→ Activities:
1/ In the text on special educational needs legislation in England and Wales, what two principal factors moderate the subordination of the client to the organization?
2/ Reproduce word for word the part of the text on special educational needs legislation starting with "In England, in" and going on through "time to overcome.".
3/ Write the next part of the text on special educational needs legislation in England and Wales, picking up after its last sentence.

In England, in very brief summary, there is greater friction with parents, little evidence of greater aspiration, a weak supply side especially post 19, negligible commissioning activity, the same old same old conflict of interest between assessor and purchaser. The period over which disputes can range has been extended in line with the extension of opportunity to 25.

However I don’t believe the Act was a mistake. Much of this was not evident beforehand. The extension of opportunity was the right policy and overdue. But the challenges are considerable and will take a long time to overcome.

The question is can Wales learn from England’s mistakes. Well of course it ought to.

Decades of immersion in SEND help one to understand where the systemic points of friction exist. As parents have become more ambitious, access better advice, use the tribunal and related systems they learn that where the statutory assessor is also the purchaser the needs of the pupil/student will be subordinated to organisational welfare. Put simply, it’s about money. The new legislation has collided with reduced public investment and so the subordination of the client to the organisation increases. This process is moderated by 2 principal factors: the quality of independent advice to parents, so the access of parents and indeed students themselves to providers such as SNAP, and the quality of the professionals in the system. Yet it remains a fact that the desire for the perfect SEND educational placement and indeed the desire to create the perfect SEND educational provision would generate infinite spending and nobody has found a way to avoid the central conflict of interest that would be financially containable. The question is can the system confine the friction in the most manageable place whilst promoting the most intelligent outcomes for the customers of that system.

The ALNET Act is different in some key aspects to the England legislation. How might that affect the friction equation?

To some extent it’s all to play for via the ALN code and regulations.

I think there is likely to be:


  1. The same problem with the quality of IDPs/ALPs as with EHCPs. So far there isn’t enough to prevent that.

→ Data section:

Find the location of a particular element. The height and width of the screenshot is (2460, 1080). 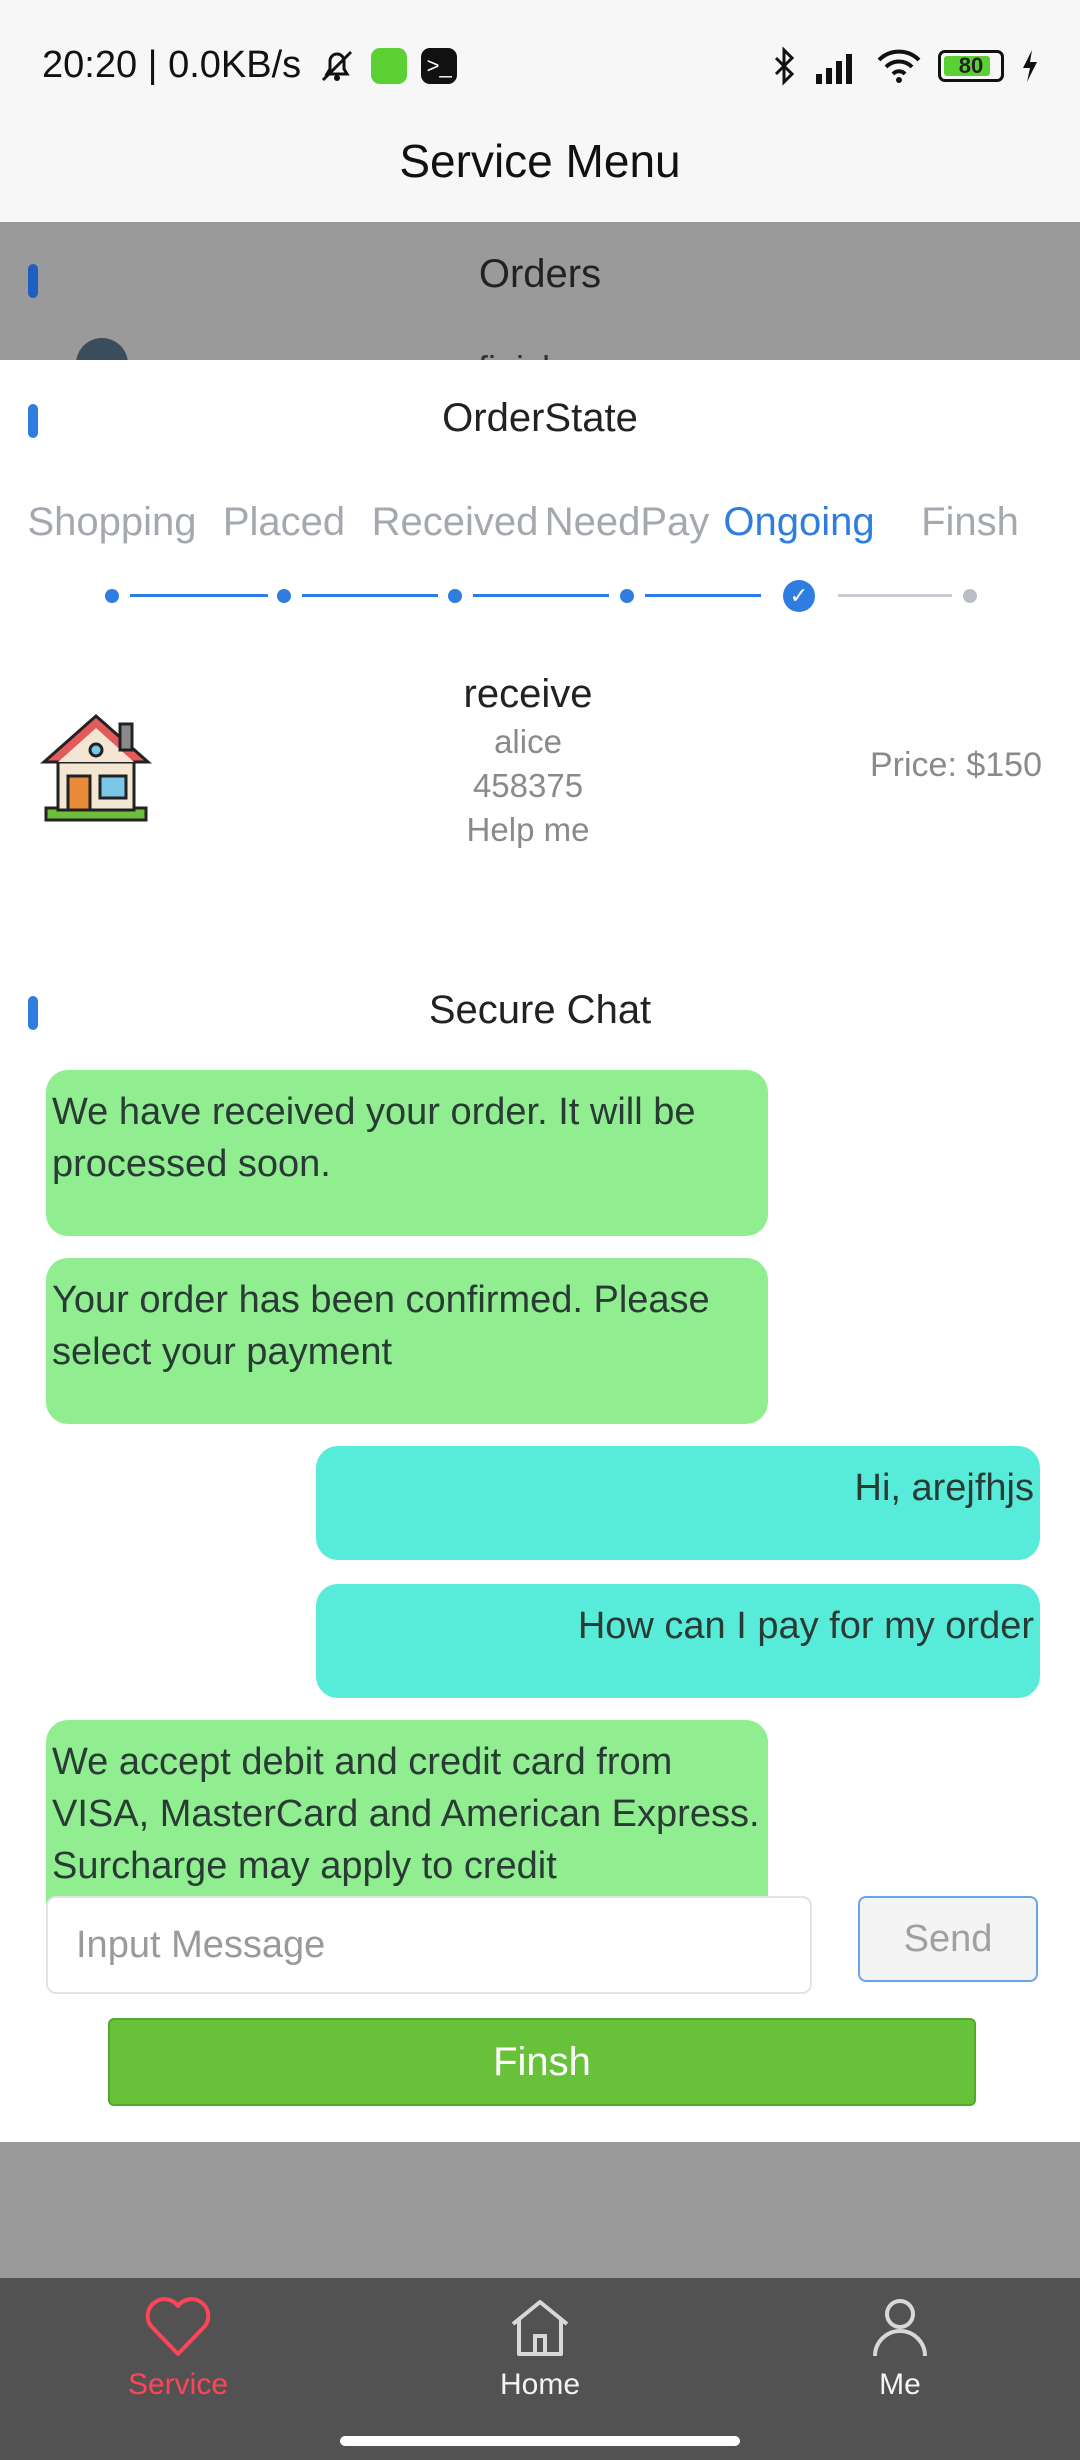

→ Answers for each item:
1/ The quality of independent advice to parents and the quality of the professionals in the system.

2/
In England, in very brief summary, there is greater friction with parents, little evidence of greater aspiration, a weak supply side especially post 19, negligible commissioning activity, the same old same old conflict of interest between assessor and purchaser. The period over which disputes can range has been extended in line with the extension of opportunity to 25.

However I don’t believe the Act was a mistake. Much of this was not evident beforehand. The extension of opportunity was the right policy and overdue. But the challenges are considerable and will take a long time to overcome.

3/
  2. Ditto the realistic inclusion of social care and health information relevant to a genuinely pan departmental plan.
  3. Independent advice for parents has to be independent to be useful. Where it is in house with the assessor/purchaser is risks being a sham that will quickly fall into disrepute with parents, resulting in more reliance on Tribunals.
  4. Creating a system in which schools (or, quizzically Governing Bodies) must write IDPs will too quickly reveal their incapacity to write really good ones, unless serious measures are taken to help them understand how to write good ones. The same will be even more acute for FEIs.
  5. So the locus of friction will move from the local authority (where it sits in England) to the school in Wales. This will, where it applies, change the relationship of parent to school.
  6. The school will have to defend at Tribunal, have they the knowhow and resources?
  7. Where ALN seems more complex, the school will seek the LA to take over the process to obtain the right ALP. This will in some cases shift the friction to the relationship between the school and the LA. Various complex alliances will result. As schools in Wales are local authority owned (there being no Academies) one can imagine some serious conflicts emerging where schools do not believe they have the resources to deliver on the IDP but their landlord will not take up the IDP and fund the ALP.
  8. All (and more) of the control and supply problems England has experienced seem likely to emerge in Wales as a result of the dependence on FEIs for the post 19 supply of education.

In summary, the differences so far evident (in the absence of the Code of Practice) as between England and Wales seem likely to shift and in some cases magnify friction points but may also accelerate the desire of LAs in Wales to support and improve SEND/ALN practice in their own schools, as the incentive to do so will be significant for them.

Andy Lusk /8.5.18/Wales


The Welsh Government is developing implementation training which will be rolled out in early 2020 and the new system will be expected to go live from September 2020. There will be an implementation period of three years, during which time all existing statements and plans will be converted to individual development plans.  Children and young people newly identified as having an additional learning need and requiring an individual development plan during the implementation period will be supported via the new system.

For the time being, local authorities and all those who work with children and young people with SEN, must ensure that they continue to comply with the duties placed upon them by the Education Act 1996. They must also continue to have regard to the SEN Code of Practice for Wales (2004).


Draft law on autism – your views are wanted

Draft law on autism – your views are wanted

On 22 February 2018, the National Assembly for Wales published a draft law on autism for comment. The draft law has been developed by backbench Conservative Assembly Member Paul Davies. As drafted, the Bill would require the Welsh Government to publish an autism strategy and guidance on how it should be used.  

The current Welsh Government already has an Autistic Spectrum Disorder Strategic Action Plan, but the Bill would make sure there would always be an autism strategy (and that the strategy included certain principles), even if the government changed.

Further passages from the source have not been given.